In other words, I understand your attitude completely, and your neighbors and family should not be trying to thrust that stuff on you.

Post 8 by Sword of Sapphire (Whether you agree with my opinion or not, you're still gonna read it!) on Friday, 10-Jul-2009 22:07:44

Becky, embracing and desiring change is a wonderful thing to do. There's so many people out there who want to hang onto stuff, and plus, it's cheaper to hang onto things that are already there and can be put to good use, but instead, you wanted something different.
Annd Holly, I hope that the relationship between you and your brother continues to grow and be well-nurtured. Congrats!

Post 9 by laced-unlaced (Account disabled) on Sunday, 12-Jul-2009 5:45:25

i think that stuff is important, in other words, stuff makes the memories.

i lost my great great grand mother years ago, she left me a sterrio in her will. i do have the memories, standing in that house, talking to her etc but when i look back at the sterrio (also now broken) it makes me wonder back to the old days and think of myself in her house listening to her old crackly radio

Post 10 by Sword of Sapphire (Whether you agree with my opinion or not, you're still gonna read it!) on Sunday, 12-Jul-2009 18:07:57

I do keep my own personal belongings for memories sometimes, but not other people's stuff.
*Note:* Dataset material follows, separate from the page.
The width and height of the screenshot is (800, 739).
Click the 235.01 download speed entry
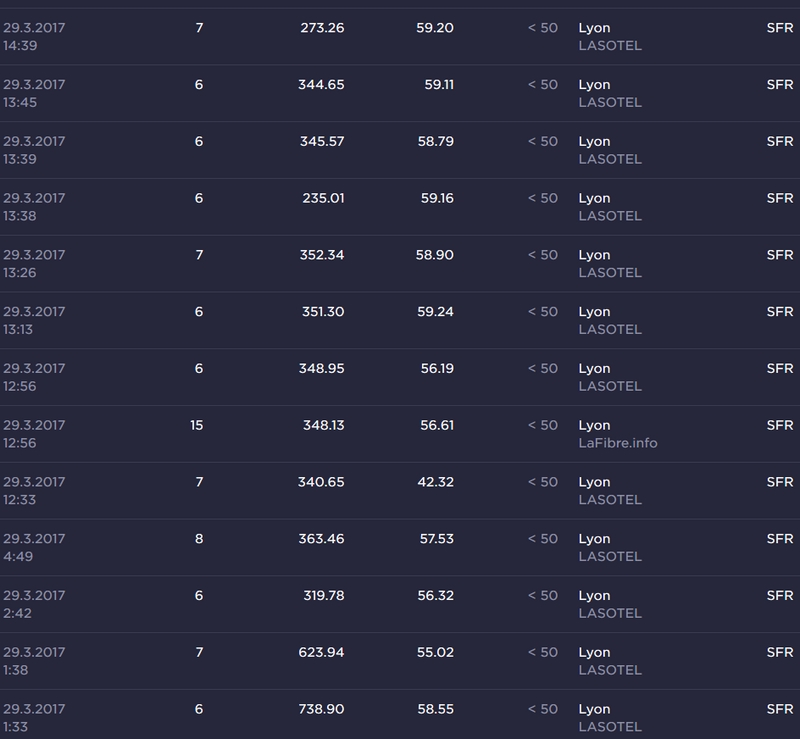click(322, 198)
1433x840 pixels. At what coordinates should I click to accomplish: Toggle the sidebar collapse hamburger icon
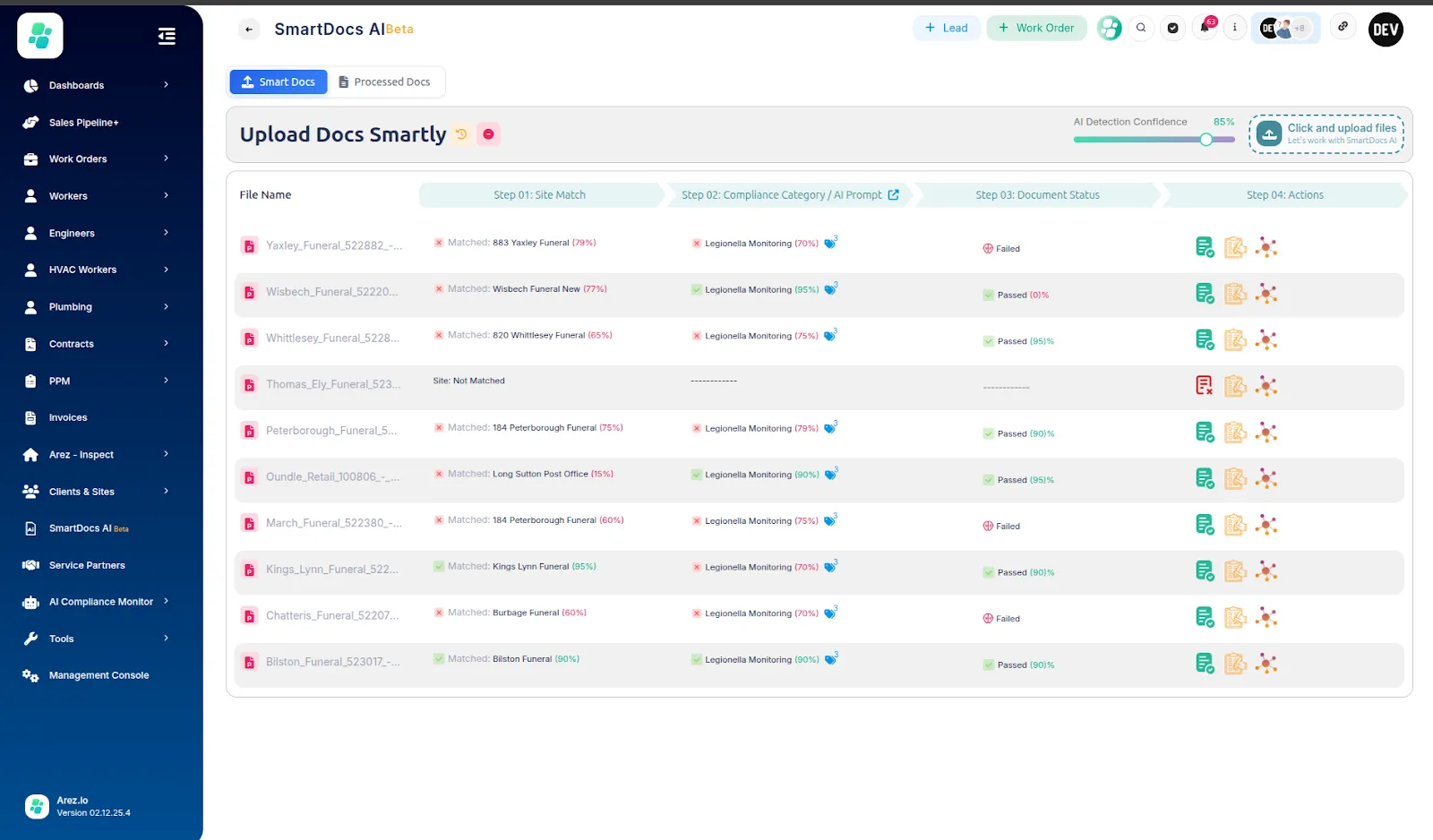[167, 36]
I just think it's ridiculous to keep something that was precious to one person, and then say: "Well, it's precious to me because it was precious to them." There ought to be a more valuable and substantial reason behind the object. Objects will not help you remember people--times with those people, yes. But not the actual person.
One should especially start getting rid of things when they begin to take up space and become clutter. You gotta get rid of the old to make room for the new.

Post 11 by Blue Velvet (I've got the platinum golden silver bronze poster award.) on Sunday, 12-Jul-2009 19:17:32

I think you should keep what you want to keep and get rid of what you don't want. In Holly's case, it sounds like other people were pressuring her into keeping stuff she didn't want. No one has the right to determine what should or should not be important to you.
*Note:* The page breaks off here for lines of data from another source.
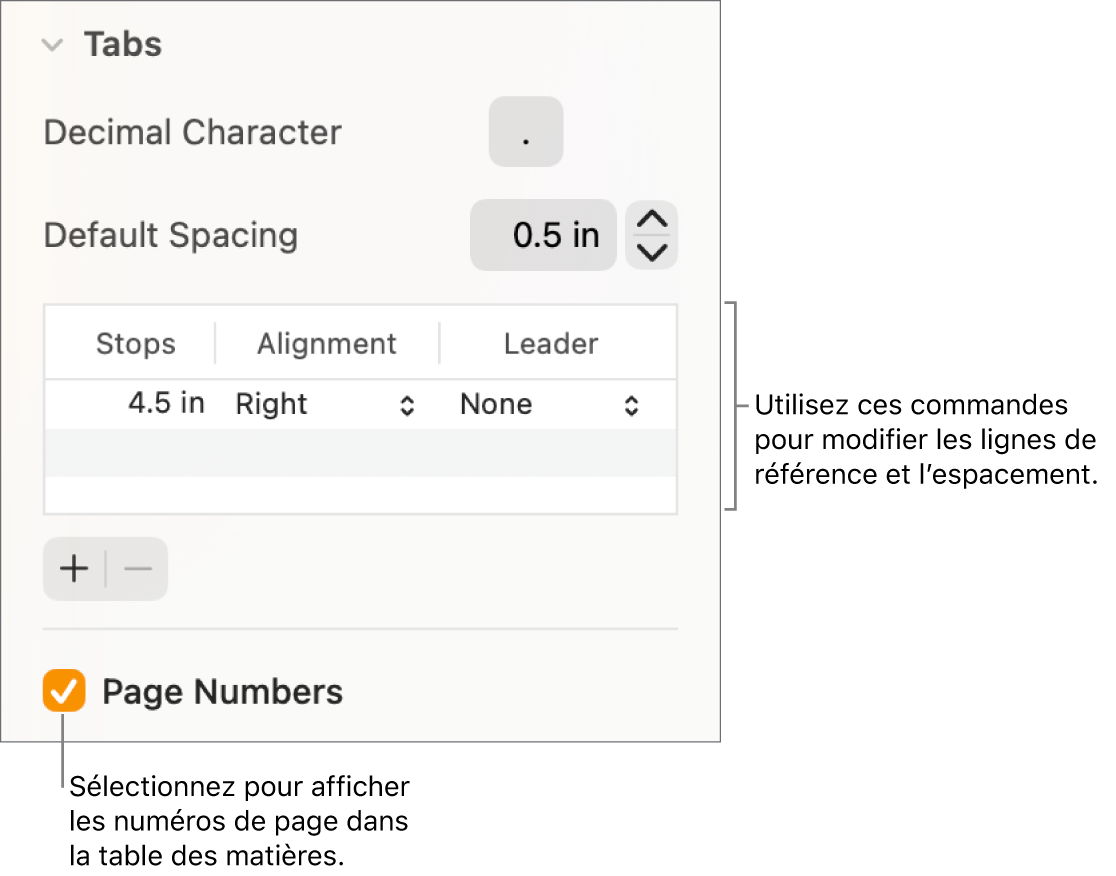Click the Leader column header
1116x876 pixels.
(551, 343)
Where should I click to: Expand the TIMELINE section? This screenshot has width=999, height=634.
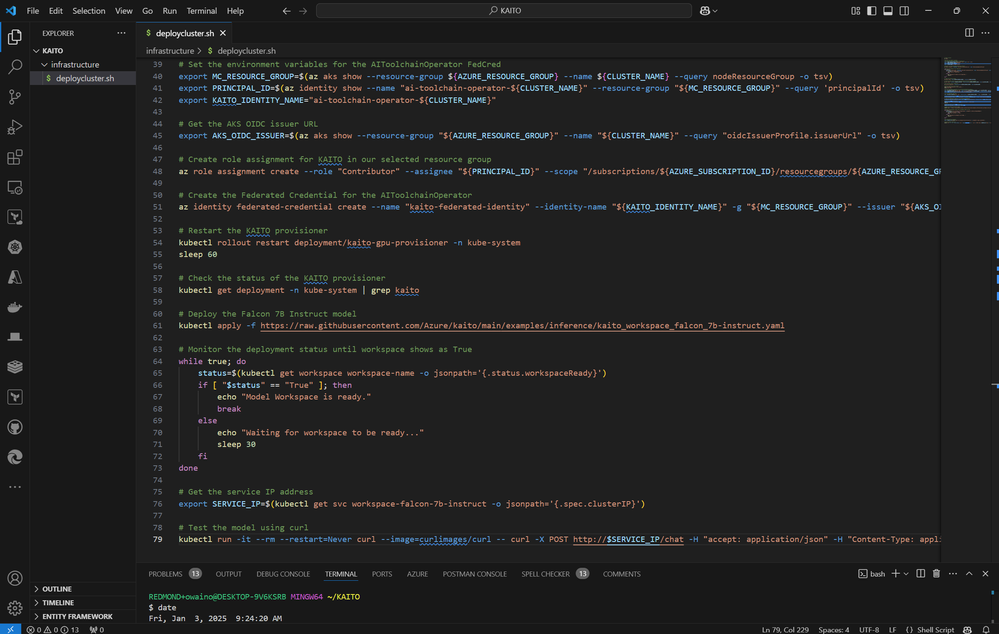pos(57,603)
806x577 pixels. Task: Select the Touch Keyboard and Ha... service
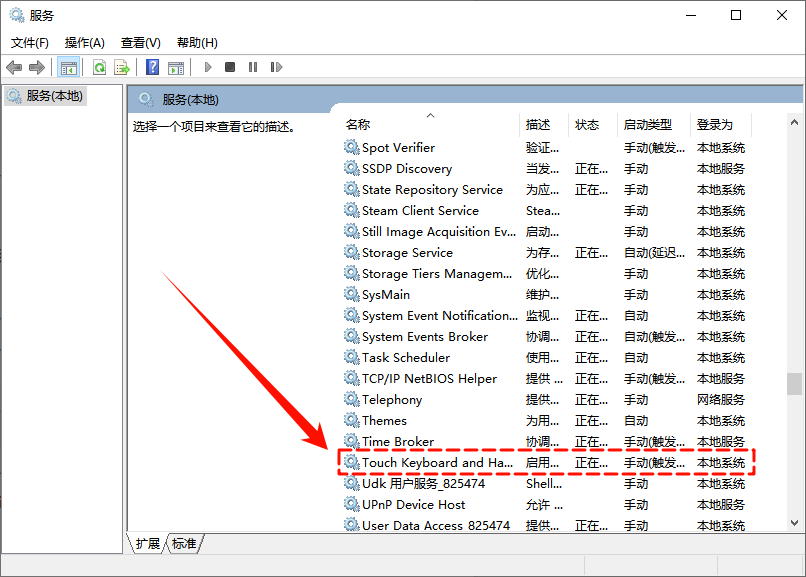[437, 463]
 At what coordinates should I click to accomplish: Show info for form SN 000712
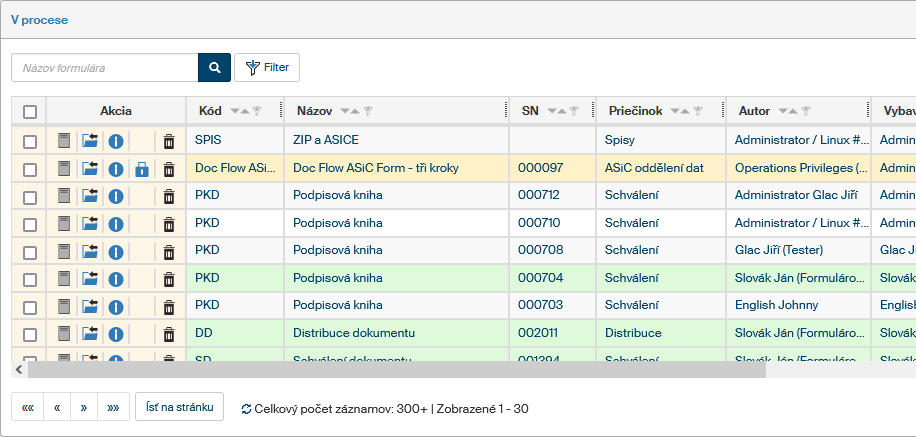pos(116,196)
Post 12 by missdanceralicia (Zone BBS Addict) on Sunday, 12-Jul-2009 21:22:20

to post one i believe when anyone passes on before us it doese matter to us or to those who are around us but sometimes it can present a problem with other members in the family like people wanting old chairs, or tables, beds. but also there are some stuff that are just things we might not even need because we can buy them in this time even though people might not be able to buy things that were like old like old phones or what have you or like when a family members makes a quilt or something like that. me could write forever but i am done haha

Post 13 by turricane (happiness and change are choices ) on Wednesday, 15-Jul-2009 7:05:45

what a pleasure it is to belong to such an interesting and thoughtful community. thanks to all of you for taking the time to address this issue.

For the record, i did get a few small items, e.g., jewelry and some old tapes. The rest of it will go to people who can benefit from it.